Have you ever wondered why an Alpha CPU is able to reach such high speeds? Why the P6-Core of intel will be able to reach 800 MHz and more and why the K6 core (most probably) never will? Why does AMD claim that the K7 is designed for high clockspeeds?

Well, it is time to find out. This article is the beginning of a series of articles that will explain you what makes a fast processor. We'll take a good look under the hood of all those number crunching beasts. Let me tell you, there is a lot to discover. And don't worry, the purpose of this article is to explain, not to bombard you with technical terms. Let us get on with it! 
 

CPU's of today: So much difference. 

It is quite intriguing: Alpha CPUs run at an earth scorching speed of 700 MHz while AMD is still at 450MHz and Intel was finally able to reach 500 MHz. The difference is even more remarkable if you realize that Alpha was able to reach 533-600 MHz using a .35 process!!! AMD and Cyrix were never able to squeeze more out of their .35 chips than 233 MHz. So don't let them tell you that the manufacturing process is the only thing that counts. There is more! 
 
Different ways to obtain the same high MHz! 
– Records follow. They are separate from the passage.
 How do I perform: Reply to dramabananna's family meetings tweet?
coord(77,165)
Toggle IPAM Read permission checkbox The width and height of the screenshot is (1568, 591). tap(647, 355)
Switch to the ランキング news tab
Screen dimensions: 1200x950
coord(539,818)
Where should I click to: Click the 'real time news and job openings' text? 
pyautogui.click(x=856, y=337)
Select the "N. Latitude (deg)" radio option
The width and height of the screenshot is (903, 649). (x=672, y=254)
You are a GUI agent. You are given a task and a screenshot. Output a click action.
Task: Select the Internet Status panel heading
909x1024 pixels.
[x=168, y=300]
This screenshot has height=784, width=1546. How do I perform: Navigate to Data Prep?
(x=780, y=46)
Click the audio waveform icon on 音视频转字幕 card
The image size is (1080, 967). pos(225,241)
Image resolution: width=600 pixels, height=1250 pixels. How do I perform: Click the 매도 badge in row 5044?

If you ask why some CPUs are able to reach high MHz you usually get three answers: 
1) Better manufacturing Capabilities (better manufacturing technology, smaller process) 
2) Small die size and lower power dissipation.
3) Deeper pipelines. 

Let us take a look at the CPUs out there: 
 
    Year Process Die size Max. freq.  Spec Spec
    Shipped µm mm² MHz Int 95 Fp 95
Intel PII 97 0,35 203 300 11,9 8,6
AMD K6 97 0,35 168 233 7,1* 3,9*
Sun UltraSparc IIi 98 0,35 156 360 15,2 19,9
DEC Alpha 21164 95 0,5 299 333 9,8 13,4
DEC Alpha 21164a 97 0,35 209 600 18,4 21,4
DEC Alpha 21264 98 0,25 302 667 40 60
HP PA-RISC 8200 97 0,5 345 220 15,5 25
* Estimations 

Although DEC used to make it's own CPUs, Intel has been fabbing the Alpha for some time, and they have better manufacturing processes. Intel had .25 CPUs long before DEC. Still, as we pointed out before, the Alpha CPUs run at much higher speeds. 

Small die size? The Alpha and the HP Chips are huge! But that does not keep them from beating the much smaller Intel and AMD chips in MHz (using the same process of course). 

IDTs winchip has a very small die size, and AMD always made smaller chips than their intel equivalents, but that did not help them beating Intel in the MHz race. No really, there is more to it than manufacturing technology. 

Deeper pipelines? That is a pretty confusing answer. How in the world can a deeper pipeline help us to reach higher MHz? What is a deep pipeline anyway? Read on! 
 

Your first microprocessor. 
 

To answer our questions, we need to build a small microprocessor ourselves. First of all you must know that the place where it all happens is the ALU (Arithmetic Logical Unit). This part of the CPU is the part that really processes the data. The ALU uses the data of the registers. 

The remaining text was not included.